## PASSAGE SHOWN
------------------------------------------------

Books

World Indigenous Peoples Day: This Book Debunks The Barbarous Reputation Of The Aztecs

  • In a detailed study of Aztec society using Aztec sources, historian Camilla Townsend in her book provides an account that decidedly more objectively and interestingly, comes closer to the way Aztecs would have perceived themselves.

Aravindan NeelakandanAug 09, 2021, 02:18 PM | Updated 07:02 PM IST
Cover of the book 'Fifth Sun: A New History of the Aztecs'

Cover of the book 'Fifth Sun: A New History of the Aztecs'


Fifth Sun: A New History of the Aztecs. Camilla Townsend. Oxford University Press. Rs. 294 (Kindle). 320 Pages.

Whenever the name Aztec is mentioned for most educated persons around the world, the only image that comes to mind is the image of their lofty buildings and then the bloody sacrifices, where their priests cull out the hearts of living persons and offer it to the sun god so the sacrifice would make the sun go on doing its duty.

------------------------------------------------

## RECORDED INFORMATION

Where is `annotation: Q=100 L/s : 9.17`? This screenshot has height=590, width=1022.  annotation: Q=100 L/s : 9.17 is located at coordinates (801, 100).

------------------------------------------------

## PROBLEM REQUIREMENTS
Can you continue the review of Camilla Townsend's Aztec history, starting right after its last sentence?

## TASK RESULT
Another persisting myth is how the Aztecs thought the Aztec chieftain, Moctezuma, thought that Hernan Cortés, a conquistador for a god prophesied in Aztec religion, gave up without a fight.

In a detailed study of Aztec society using Aztec sources, historian Camilla Townsend, in her book Fifth Sun (Oxford University Press, 2019), provides an account that — decidedly more objectively and interestingly — comes closer to the way the Aztecs would have perceived themselves.


Even the boastful Hernan Cortés did not make such a claim in his letters — that Aztecs accepted him as the returning god prophesied in their religion.

But what Townsend brings out regarding the origin of this ‘return prophesy’ myth is quite illuminating. It was not the Europeans who created it.

The children of the elite Aztecs, taken by the Franciscans — known for their religious fervour for schooling — created this myth in its original form as they grew up.


The colonial and evangelical frameworks often reinforced each other. The terrestrial aggression over the Aztecs, which brought definite economic prosperity to the plunderers, was justified and rid of guilt with the 'nobler' missions of 'civilising' their 'inhuman barbaric cultures' and 'saving their souls'.

Then, these justifications became history. In this book, Camilla Townsend penetrates these castles of deception and brings out the historical truth deeply imprisoned for the last four centuries.


More importantly, the author does not bring in her own emotions, but allows the facts to speak.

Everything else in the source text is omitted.